Pensando que si lo contaba no me lo creerían, para que quedaran evidencias del acontecimiento, le pasé la cámara fotográfica, que llevaba colgada del hombro, al guía para que me tomara fotos mientras me acercaba a la Gran Pirámide. Desde ese lugar no lucía tan grande como yo me la había imaginado siempre. No se qué sintió mi camello que tan pronto me incline para entregar la cámara, más rápido que una flecha, como si tuviera alas, salió disparado a todo pulmón conmigo a lomo. Perdí el control. No sé cuántos minutos corrió desaforado el camello, cabalgando sin tregua. No sé quién estaba más espantado con mis gritos de auxilio: yo o el pobre animal. Atrás, cada vez más lejos, según podía voltearme a mirar, quedaba el guía con mi cámara en mano sin saber qué hacer, si tomar fotos o alcanzarme para evitar que me estrellara contra la pirámide.
Cabalgamos desbocados unos minutos que me parecieron una eternidad.
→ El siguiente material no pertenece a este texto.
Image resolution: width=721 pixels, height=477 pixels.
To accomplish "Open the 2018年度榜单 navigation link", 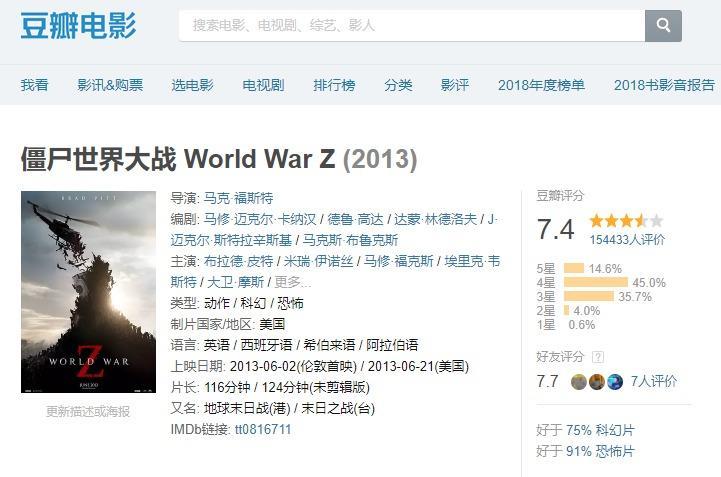I will pyautogui.click(x=541, y=85).
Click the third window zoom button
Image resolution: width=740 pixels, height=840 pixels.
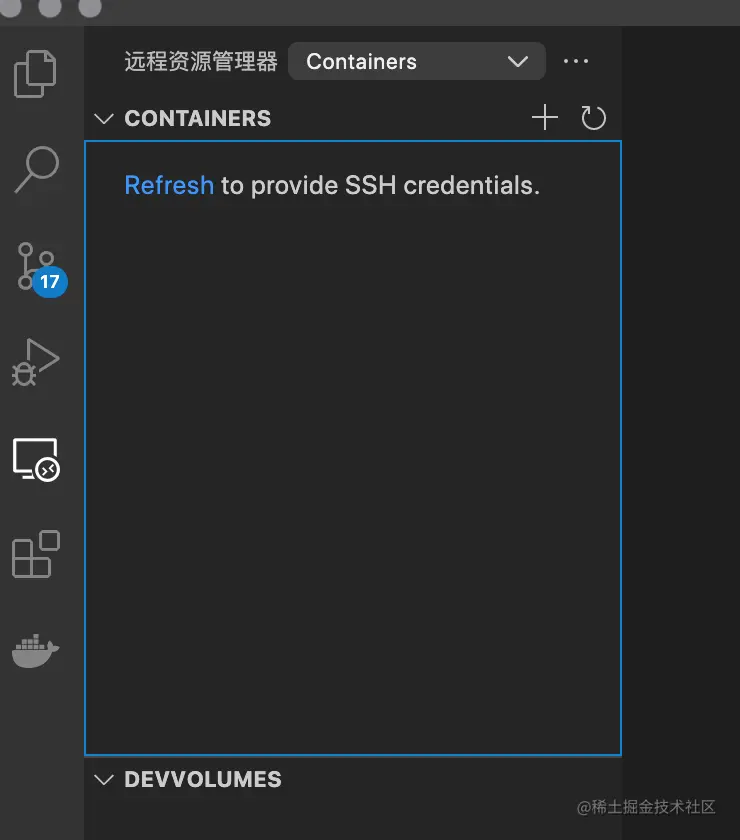tap(89, 7)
Sol, camello, pirámides, arena, viento, desierto, todo dando brincos en mi cabeza igual a una película surrealista. Finalmente, como tocado por un milagro inaudito, el camello se detuvo justo ante un hermoso espectáculo de Sueño egipcio. Casi sin aliento, por justificadas razones, comencé a llorar. No recuerdo bien si lloraba de emoción por la escena tan soñada, o por el susto descomunal que acababa de vivir. No sabía cómo bajarme del cernícalo. ¿Quién se apiadará de mí?, me preguntaba mentalmente, casi con los ojos cerrados. Cuando los abrí, ahí enfrente apareció, sonriendo, el guía con mi cámara en una mano.
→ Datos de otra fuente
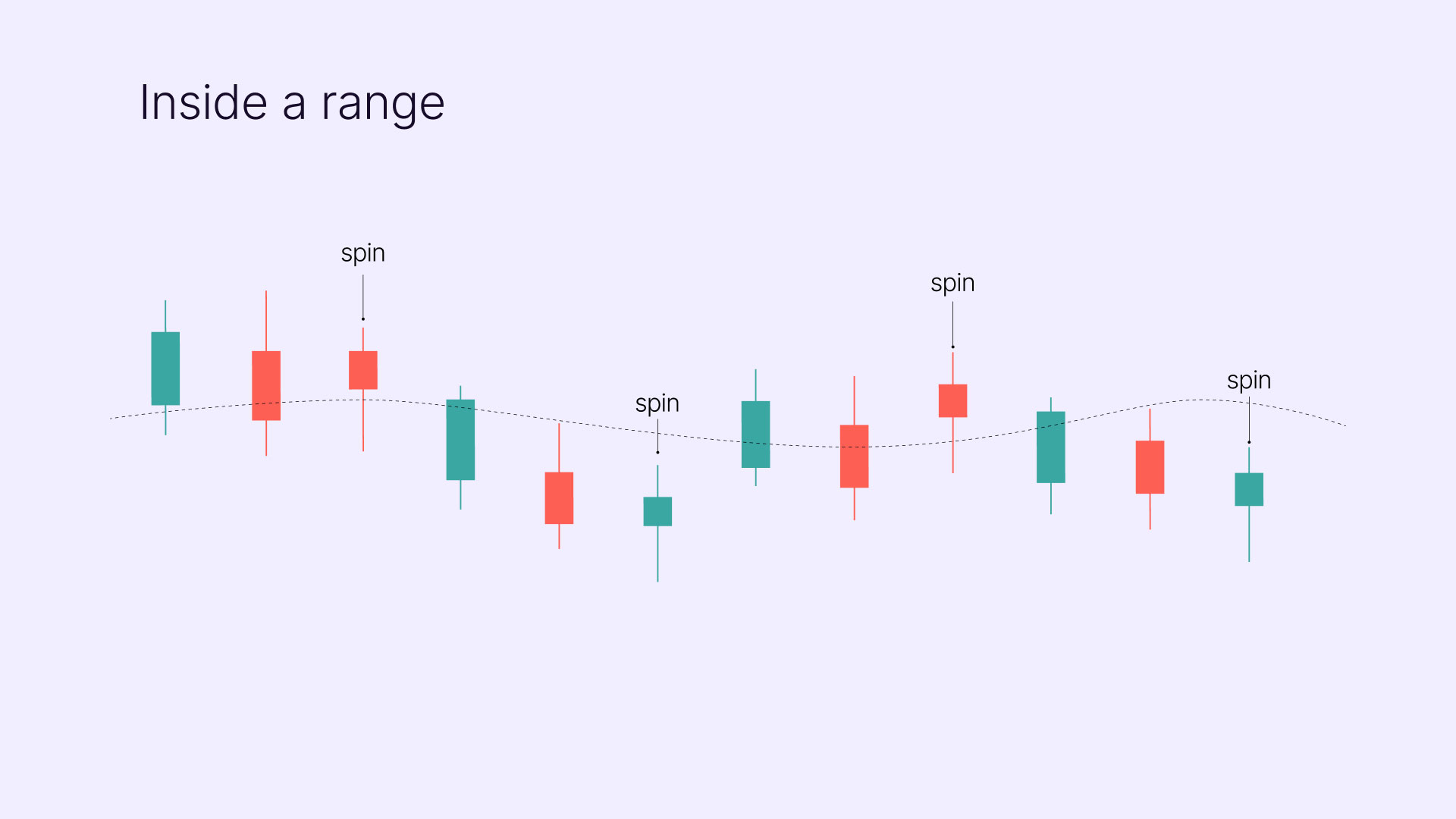Select the first teal candlestick body

coord(165,369)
Nunca sabré si el guía llegó en una alfombra mágica, o en otro camello. Nunca sabré si regresó por los veinte dólares del paseo, que se apresuró a pedir, pues la cámara costaba mucho más. Yo la hacía perdida en el desierto para siempre. Nunca sabré si todo el espectáculo estaba fríamente calculado por el guía para hacer la ocasión inolvidable. Lo cierto es que jamás le he mostrado a nadie las fotos de una Caribeña errante, con los ojos desorbitados y las caderas casi sobre el rabo de la inmensa rabadilla del camello. Y, a lo lejos, bien a lo lejos, la Gran Pirámide, fuera de foco, por supuesto.